* [EXERCISE INPUTS]
:::::

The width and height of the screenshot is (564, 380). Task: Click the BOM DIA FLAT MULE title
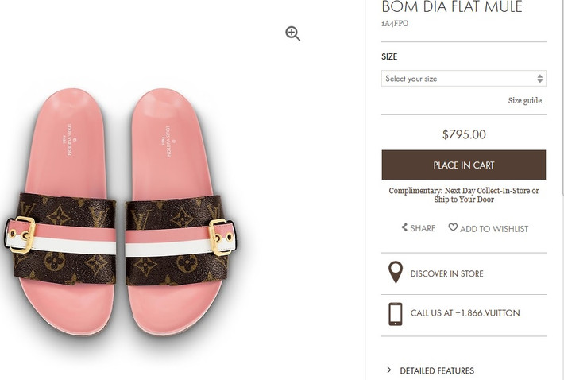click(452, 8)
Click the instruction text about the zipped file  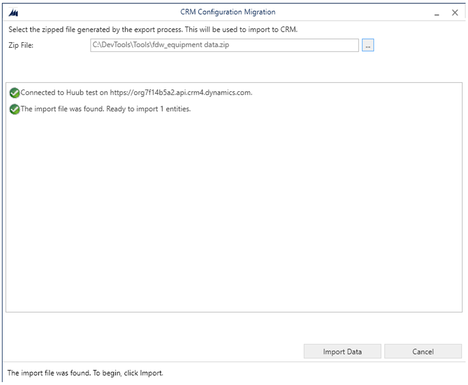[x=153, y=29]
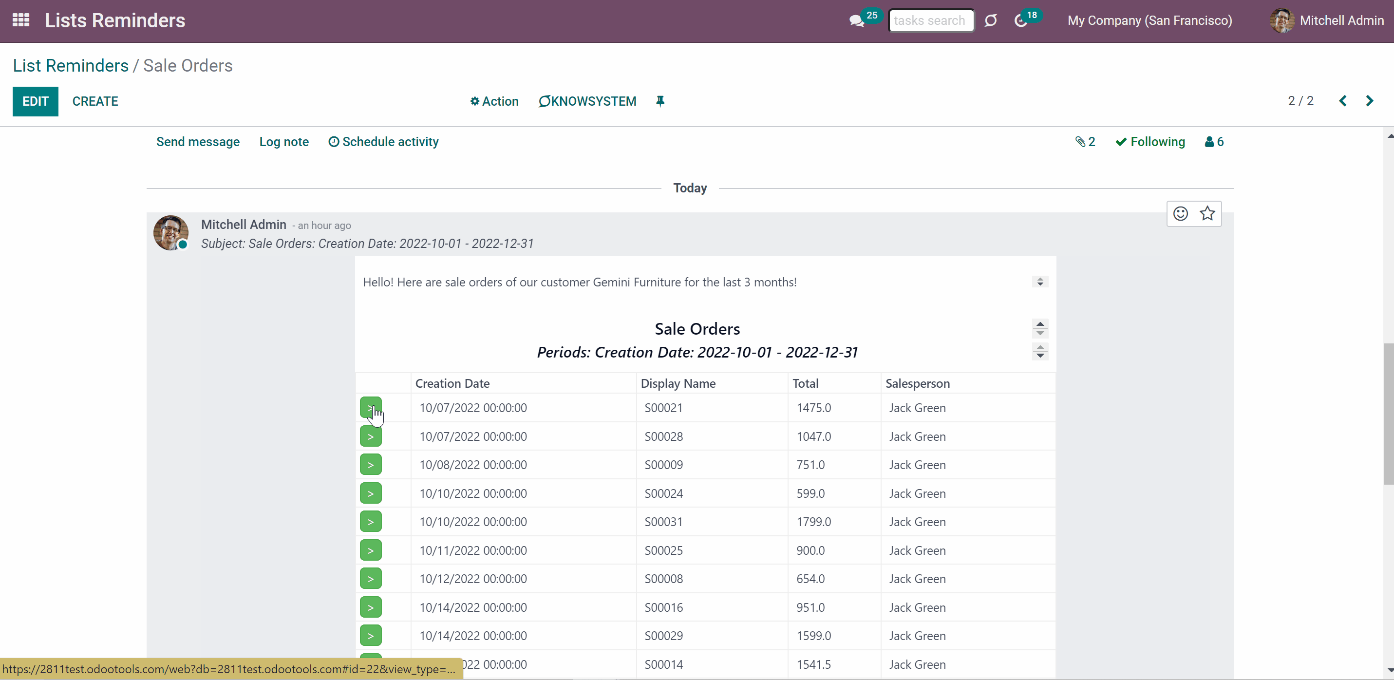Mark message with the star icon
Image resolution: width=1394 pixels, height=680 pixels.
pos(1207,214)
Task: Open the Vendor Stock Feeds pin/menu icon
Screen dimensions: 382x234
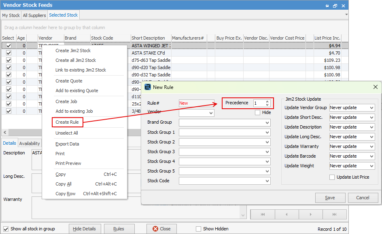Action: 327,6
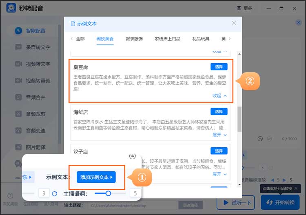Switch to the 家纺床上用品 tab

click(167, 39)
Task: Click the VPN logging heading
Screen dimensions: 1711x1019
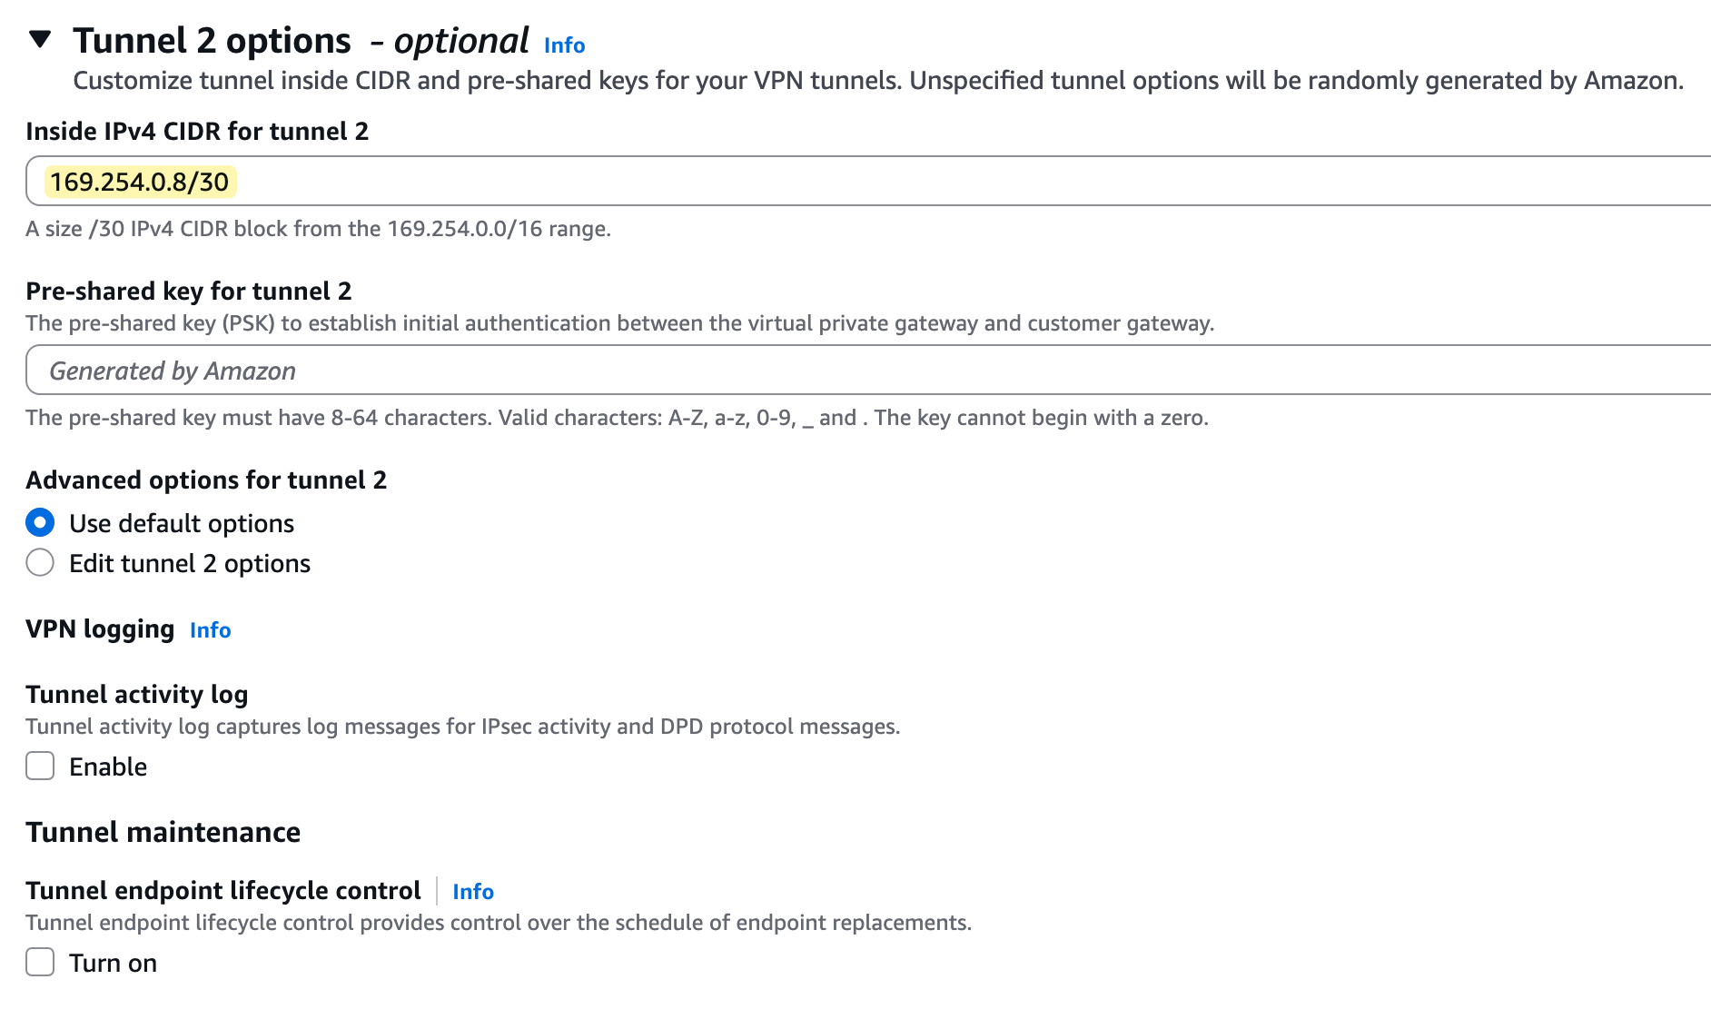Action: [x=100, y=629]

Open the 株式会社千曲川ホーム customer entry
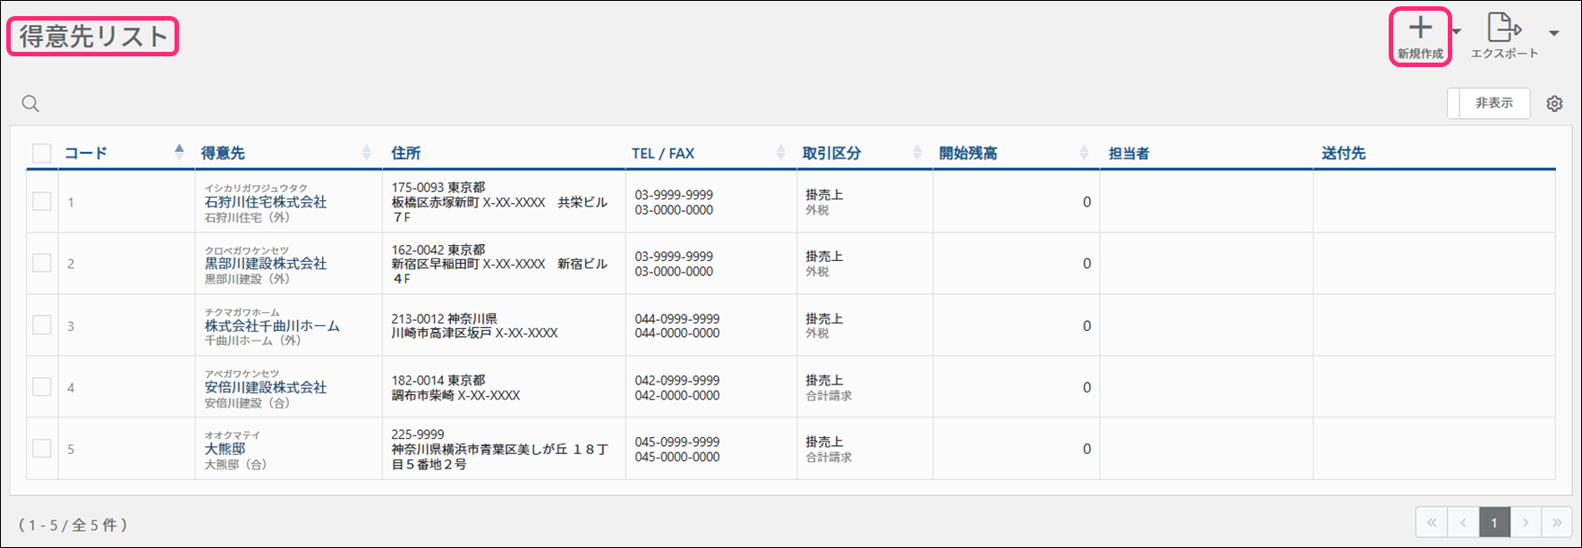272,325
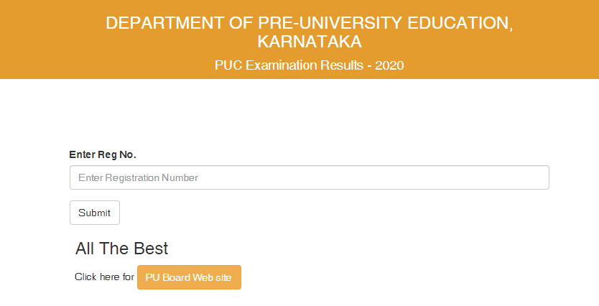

:::::

* [EXERCISE] From the line containing "Task: Open the" down to the final line of the material above, reproduce each line exactly and include no images.

* [REPLY]
Task: Open the Vendor Stock Feeds pin/menu icon
Screen dimensions: 382x234
Action: 327,6
Switch to the 家纺床上用品 tab

click(167, 39)
Task: Click the VPN logging heading
Screen dimensions: 1711x1019
Action: [x=100, y=629]

Open the 株式会社千曲川ホーム customer entry
272,325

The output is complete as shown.